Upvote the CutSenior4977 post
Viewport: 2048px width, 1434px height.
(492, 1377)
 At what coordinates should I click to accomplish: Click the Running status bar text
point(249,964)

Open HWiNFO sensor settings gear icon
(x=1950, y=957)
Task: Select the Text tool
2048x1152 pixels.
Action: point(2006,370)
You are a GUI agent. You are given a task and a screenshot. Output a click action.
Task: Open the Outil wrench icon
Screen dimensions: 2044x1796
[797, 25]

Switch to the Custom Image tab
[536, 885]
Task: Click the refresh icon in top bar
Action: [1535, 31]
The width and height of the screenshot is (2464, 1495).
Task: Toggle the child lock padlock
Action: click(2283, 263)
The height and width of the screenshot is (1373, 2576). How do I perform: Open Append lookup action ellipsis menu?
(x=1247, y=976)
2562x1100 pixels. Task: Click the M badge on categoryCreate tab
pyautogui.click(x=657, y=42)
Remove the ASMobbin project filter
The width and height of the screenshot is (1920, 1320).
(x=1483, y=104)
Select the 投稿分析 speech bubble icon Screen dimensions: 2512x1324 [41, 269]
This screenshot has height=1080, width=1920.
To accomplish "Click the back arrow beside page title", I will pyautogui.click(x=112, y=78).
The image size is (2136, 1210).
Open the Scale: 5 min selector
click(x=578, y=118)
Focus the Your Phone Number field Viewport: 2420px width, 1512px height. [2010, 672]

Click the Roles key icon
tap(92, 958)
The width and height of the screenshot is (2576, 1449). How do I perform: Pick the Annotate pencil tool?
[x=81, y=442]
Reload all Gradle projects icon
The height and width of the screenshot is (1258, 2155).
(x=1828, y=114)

───

[WHAT YOU HAVE TO DO] Look in the material above for the line with "2048x1152 pixels." and the line with "The image size is (2136, 1210).", and transcribe exactly those lines and all lines between them, nothing more.

[EXERCISE RESULT]
2048x1152 pixels.
Action: point(2006,370)
You are a GUI agent. You are given a task and a screenshot. Output a click action.
Task: Open the Outil wrench icon
Screen dimensions: 2044x1796
[797, 25]

Switch to the Custom Image tab
[536, 885]
Task: Click the refresh icon in top bar
Action: [1535, 31]
The width and height of the screenshot is (2464, 1495).
Task: Toggle the child lock padlock
Action: click(2283, 263)
The height and width of the screenshot is (1373, 2576). How do I perform: Open Append lookup action ellipsis menu?
(x=1247, y=976)
2562x1100 pixels. Task: Click the M badge on categoryCreate tab
pyautogui.click(x=657, y=42)
Remove the ASMobbin project filter
The width and height of the screenshot is (1920, 1320).
(x=1483, y=104)
Select the 投稿分析 speech bubble icon Screen dimensions: 2512x1324 [41, 269]
This screenshot has height=1080, width=1920.
To accomplish "Click the back arrow beside page title", I will pyautogui.click(x=112, y=78).
The image size is (2136, 1210).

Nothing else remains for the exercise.